Existing text-prompted surgical instrument segmentation methods assume all prompted categories are present, leading to spurious mask generation when corresponding instruments are absent—thus critically relying on unavailable prior existence knowledge. Method: This paper introduces “existence-agnostic text-prompted segmentation” (R-SIS), a novel task, and proposes the RoSIS framework: (i) a multimodal fusion module jointly with a selective gating module to model cross-modal semantics; and (ii) a two-stage iterative refinement strategy (“name → location”) for joint learning of existence discrimination and mask optimization. Results: On multiple surgical datasets, RoSIS achieves zero false negatives while significantly outperforming state-of-the-art methods—improving mIoU by up to 5.2%. It is the first method to autonomously identify present categories solely from multi-class textual prompts and deliver highly robust, high-accuracy segmentation without requiring existence priors.

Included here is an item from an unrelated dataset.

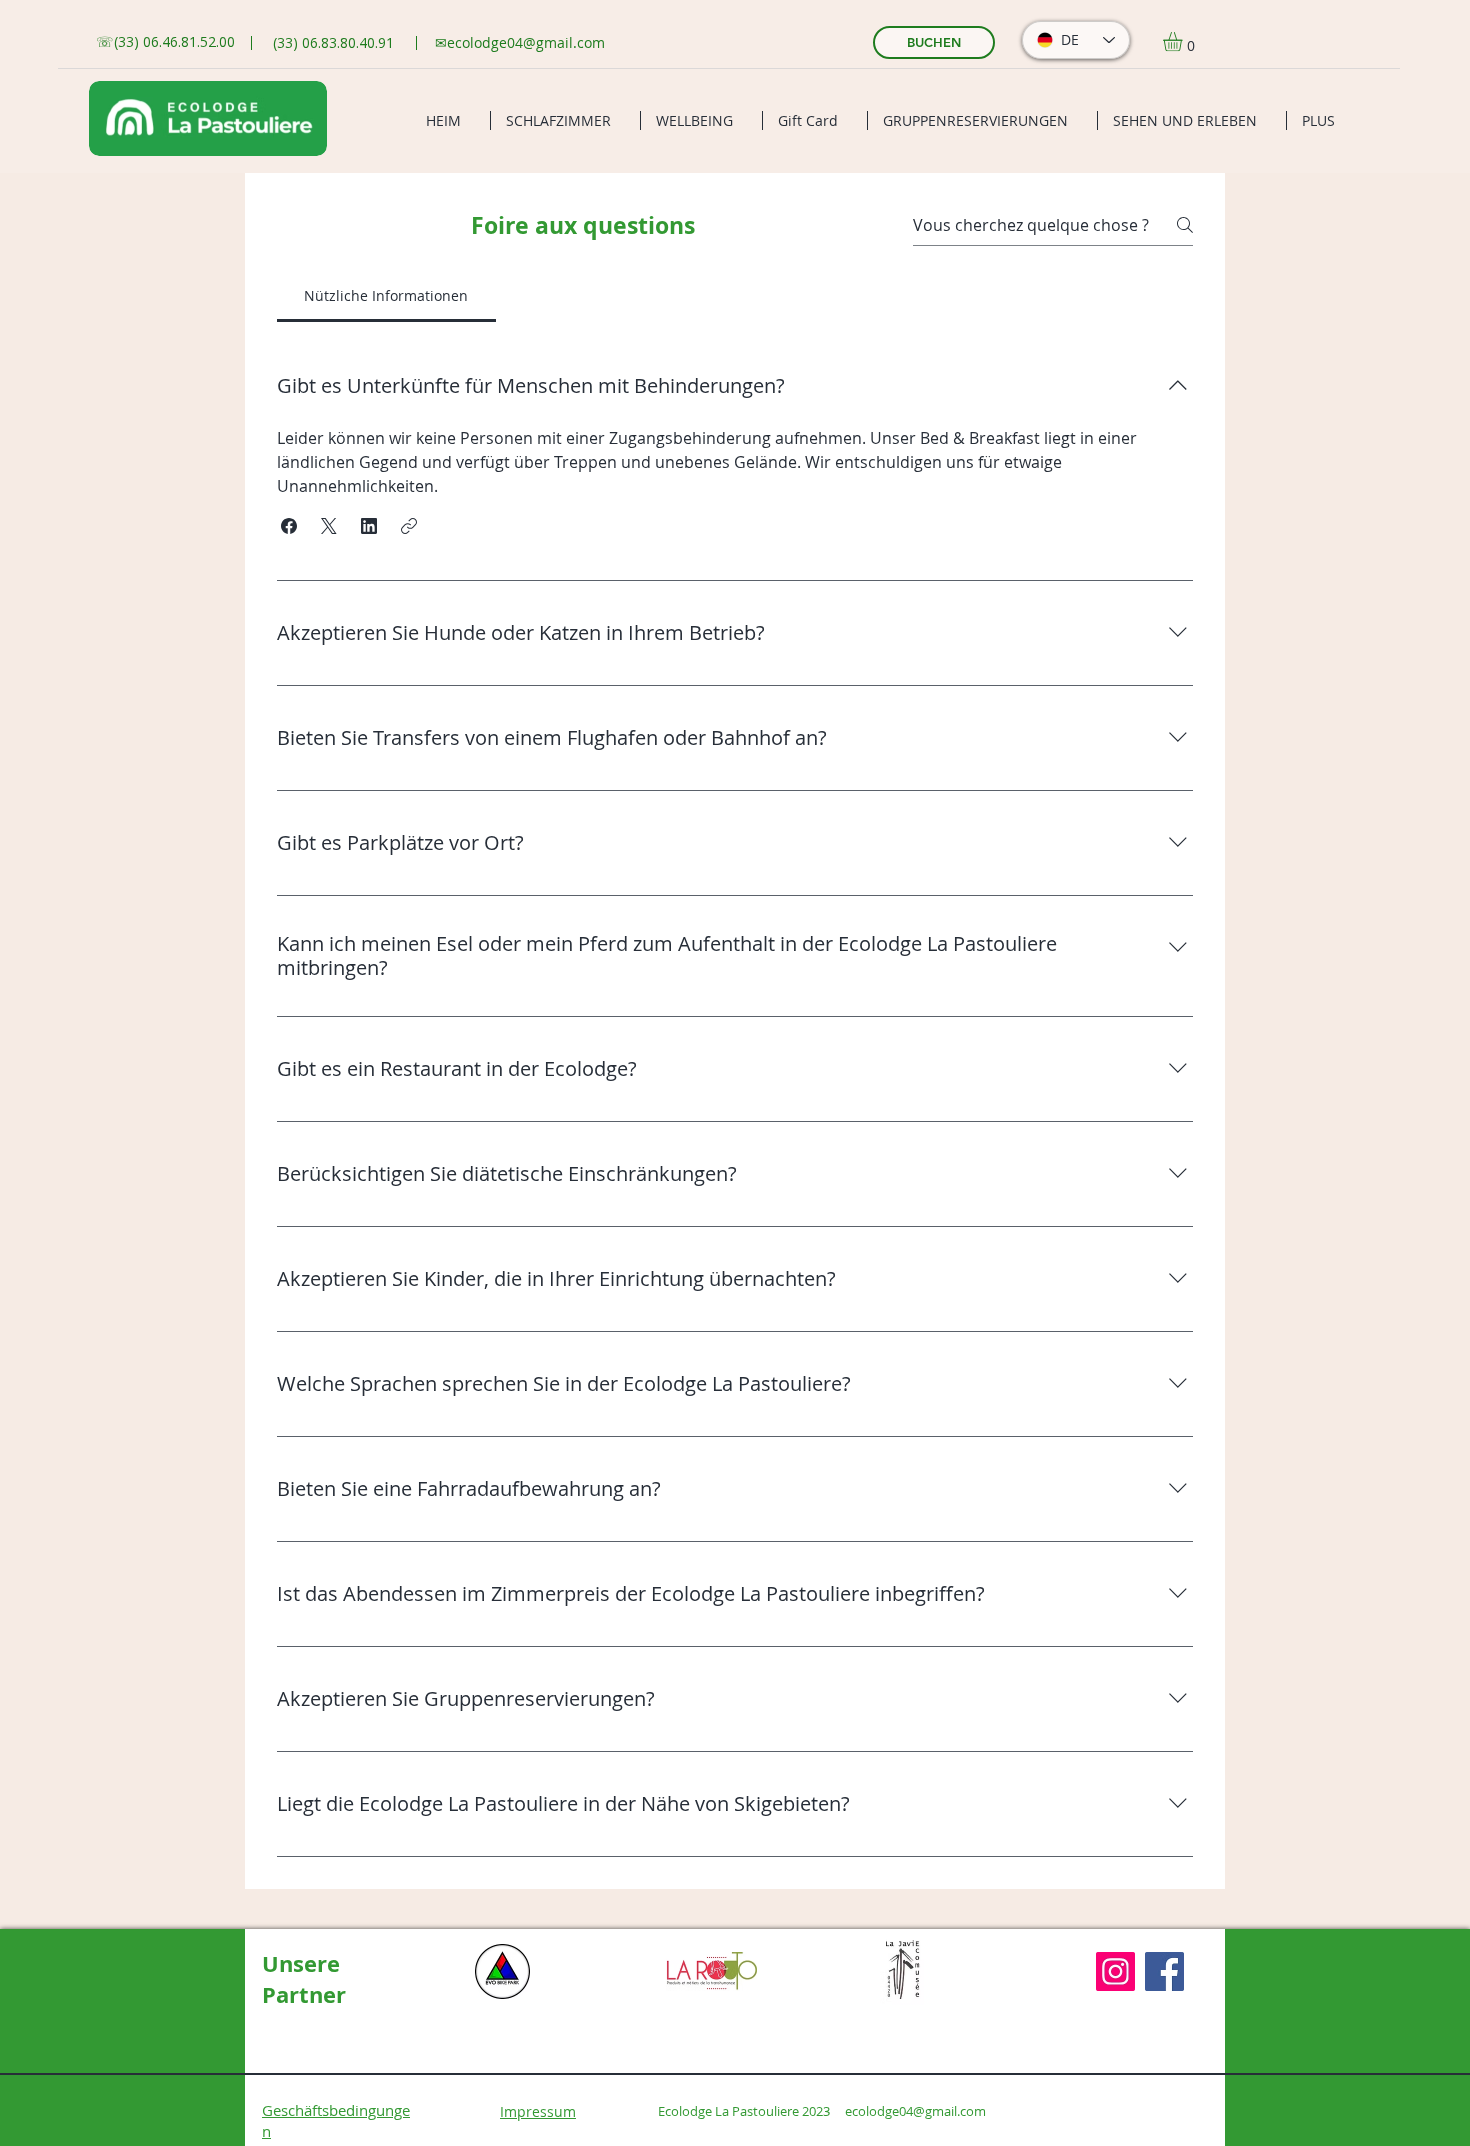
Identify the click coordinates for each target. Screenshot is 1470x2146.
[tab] (386, 296)
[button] (1184, 41)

Surgical instrument segmentation (SIS) is essential in computer-assisted surgeries, with deep learning methods improving accuracy in complex environments. Recently, text-promptable segmentation methods have been introduced, generating masks based on textual descriptions. However, they assume the text-described object is present and always generate an associated mask even when the object is absent. Existing methods address this by using prompts only for objects already known to exist in the scene, which relies on inaccessible information. To address this, we rethink text-promptable SIS and redefine it under robust conditions as Robust text-promptable SIS (R-SIS). Unlike previous approaches, R-SIS is a process that analyzes text prompts for all surgical instrument categories without relying on external knowledge, identifies the instruments present in the scene, and segments them accordingly. Building on this, we propose Robust Surgical Instrument Segmentation (RoSIS), an optimized framework combining visual and language features for promptable segmentation in the R-SIS setting. RoSIS employs an encoder-decoder architecture with a Multi-Modal Fusion Block (MMFB) and a Selective Gate Block (SGB) for balanced integration of vision and language features. Additionally, an iterative refinement strategy enhances segmentation masks through a two-step process: an initial pass with name-based prompts, followed by refinement with location prompts. Experiments across multiple datasets and settings show that RoSIS outperforms existing vision-based and promptable segmentation methods under robust conditions. By rethinking text-promptable SIS, our work establishes a fair and effective approach to surgical instrument segmentation.